E, mesmo com a oposição do mercado consumidor de energia, o MME atendeu o Consórcio do Nordeste: os geradores terão mais tempo para entrar com projetos beneficiados pelo desconto em encargos de transmissão e distribuição.

A região Nordeste é produtora de energia renovável, especialmente eólica, escoada pelo sistema de transmissão para atender os centros de carga na região Centro-Sul.

O governo estima que a terceira perna da MP reduzirá as contas de energia no país em 3,5%, em média. Com a edição da medida, a CCEE está autorizada a negociar a antecipação dos aportes que a Eletrobras faria até 2047 na CDE, em troca dos novos contratos das grandes hidrelétricas.

São R$ 26 bilhões em valores de 2022, a serem negociados com a ex-estatal, para trazer a valores presentes.

O governo decidiu atender aos governadores do Nordeste, mesmo com contrariedade de áreas técnicas em outros ministérios. O que inclui o Ministério da Fazenda, que não concorda com o atendimento à demanda dos estados.

“A proposição de uma solução tempestiva que atenue a revisão tarifária no estado do Amapá, que seria da ordem de 44%, é indiscutivelmente necessária e urgente”, considerou a Frente Nacional dos Consumidores de Energia.

No mais, a medida é duramente criticada. É “incoerente e prejudicial”, diz a entidade que reúne conselhos de consumidores e entidades industriais.

Isso porque na antecipação dos recursos para a CDE, serão aplicados descontos para antecipar os efeitos agora, consumindo os valores que reduziram a conta no futuro.

“No momento em que o setor elétrico e a sociedade brasileira buscam caminhos para diminuir o preço da conta de luz dos brasileiros – uma das mais caras do mundo – este não deveria ser o caminho”.

O ministro criticou diversas vezes o uso dos empréstimos durante o governo Bolsonaro, com juros pagos pelos consumidores para salvar o setor nas crises de 2020 e 2022.
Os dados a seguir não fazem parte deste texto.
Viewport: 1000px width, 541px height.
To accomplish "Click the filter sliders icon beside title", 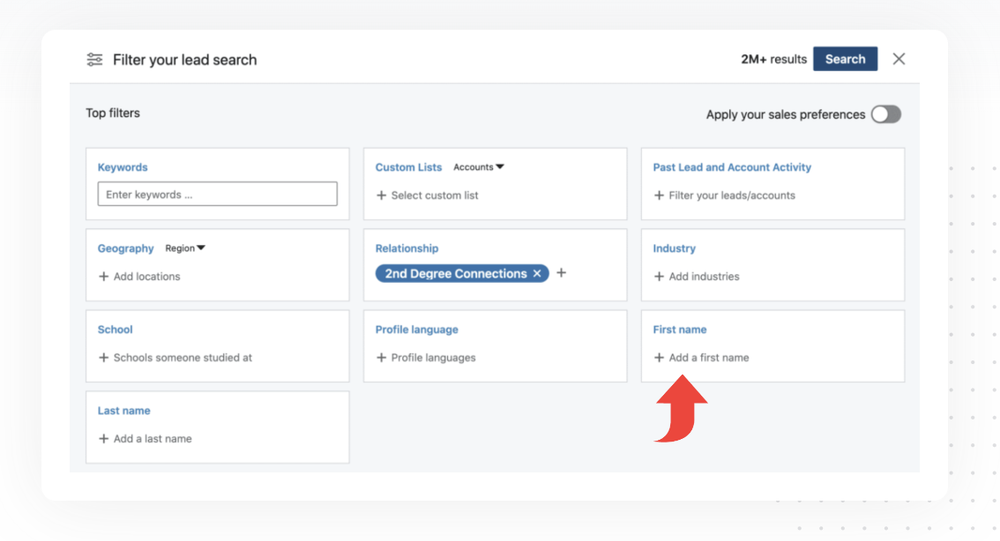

Os consumidores também se opuseram à prorrogação por 36 meses do subsídio nos encargos.

A principal argumentação do Consórcio Nordeste é a de que muitos estados não conseguiram aproveitar o período de transição, entre 2022 e 2026, devido ao gargalo na transmissão de energia na região.

O pedido foi levado ao governo ano passado, tendo em vista o planejamento e a contratação das novas linhas de transmissão, justamente para ampliar o escoamento da energia do Nordeste na segunda metade da década.
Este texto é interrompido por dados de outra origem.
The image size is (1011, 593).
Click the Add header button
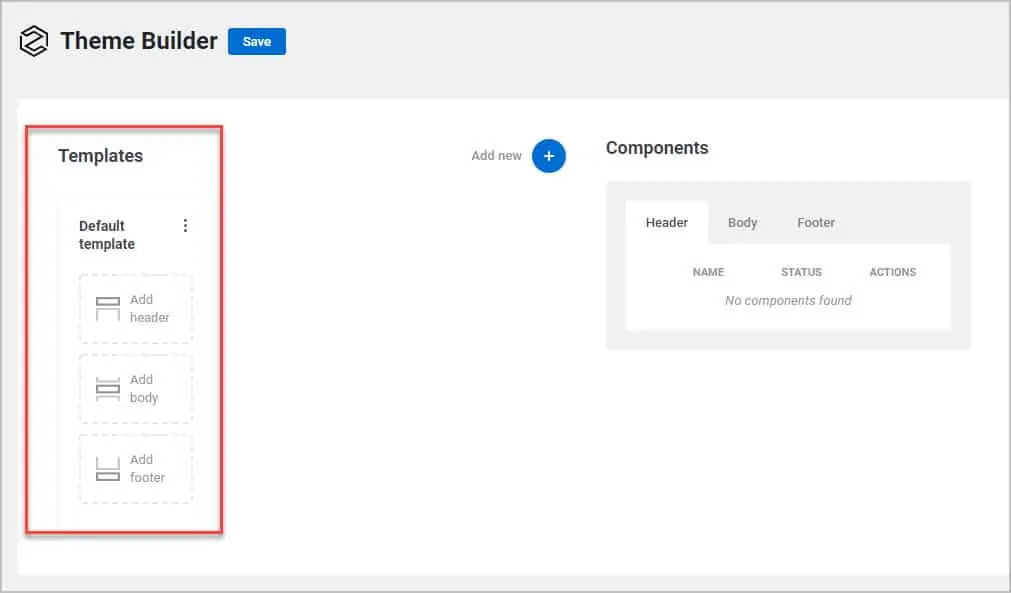click(x=135, y=308)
O texto assinado nesta terça é tratado, portanto, como uma proposta exclusiva do Ministério de Minas e Energia, com a decisão política do Planalto.

O lobby vitorioso pela prorrogação dos descontos na TUSD/TUST já havia encontrado guarida no Congresso Nacional, muito antes de o MME decidir tirá-lo do campo das intenções.
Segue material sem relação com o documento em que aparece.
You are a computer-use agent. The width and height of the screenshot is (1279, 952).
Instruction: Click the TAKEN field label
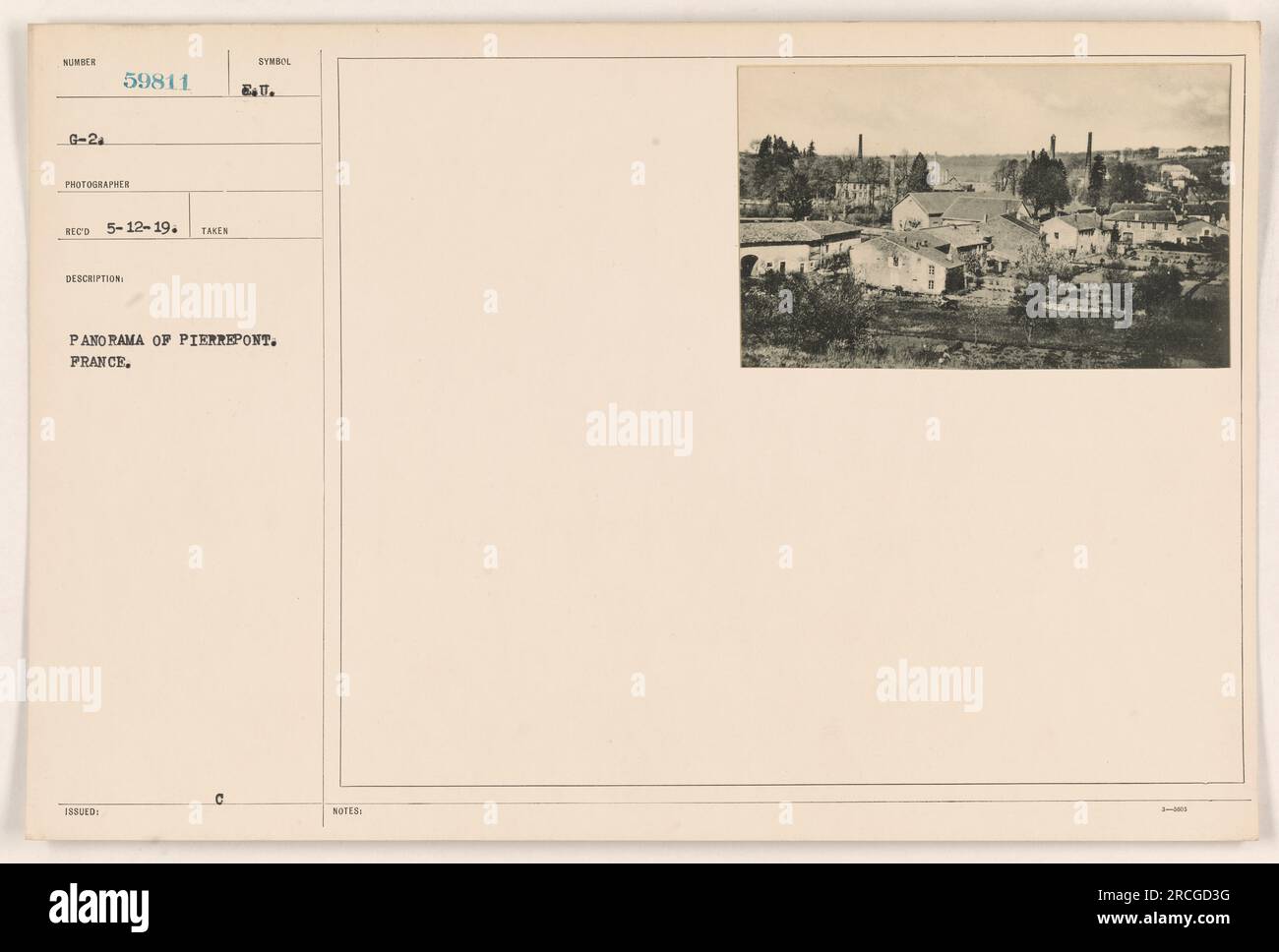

No ano passado, já com Lula à frente do Executivo, também foi um dos lobbies acomodados no PL das eólicas offshore.

Internamente, o MME segue trabalhando com a possibilidade de enviar ao Congresso novas propostas para a modificar a ‘modernização do setor elétrico’. A tendência é que isso não ocorra no curto prazo.

Uma fonte ligada ao ministro Alexandre Silveira afirmou, na quarta (3/4), ao político epbr, serviço de assinatura exclusivo para empresas (teste grátis por 7 dias), que as outras propostas já estão mapeadas. Pelo menos na parte técnica. Falta, claro, o aval do Palácio do Planalto e, eventualmente, da Fazenda.

Desde março, os técnicos do MME vêm se debruçando sobre os assuntos que permeiam a edição das novas MPs.

A novidade foi a proposta do MME para usar recursos da partilha do pré-sal para a modicidade tarifária, levada por Silveira ao Planalto na semana passada.

“Tudo pode ser… É o que eu falo com vocês: o setor elétrico é muito dinâmico. Vocês conhecem bem. Quando você está construindo qualquer política pública do setor elétrico, você tem que considerar diversos fatores dentro do planejamento”, comentou Silveira na semana passada.

A pasta tentou, sem sucesso, usar o óleo da União para a infraestrutura de gás, o que perdeu força ao longo de 2023; e na Fazenda, também retornou ano passado o lobby de agentes do mercado financeiro pela antecipação da receita da partilha, que não avançou.

O MME tenta demonstrar ao governo (e mobilizar forças internamente para) alternativas de uso da riqueza do pré-sal para construção de políticas públicas, como prevê a criação do regime de partilha, historicamente utilizado para compor o resultado fiscal.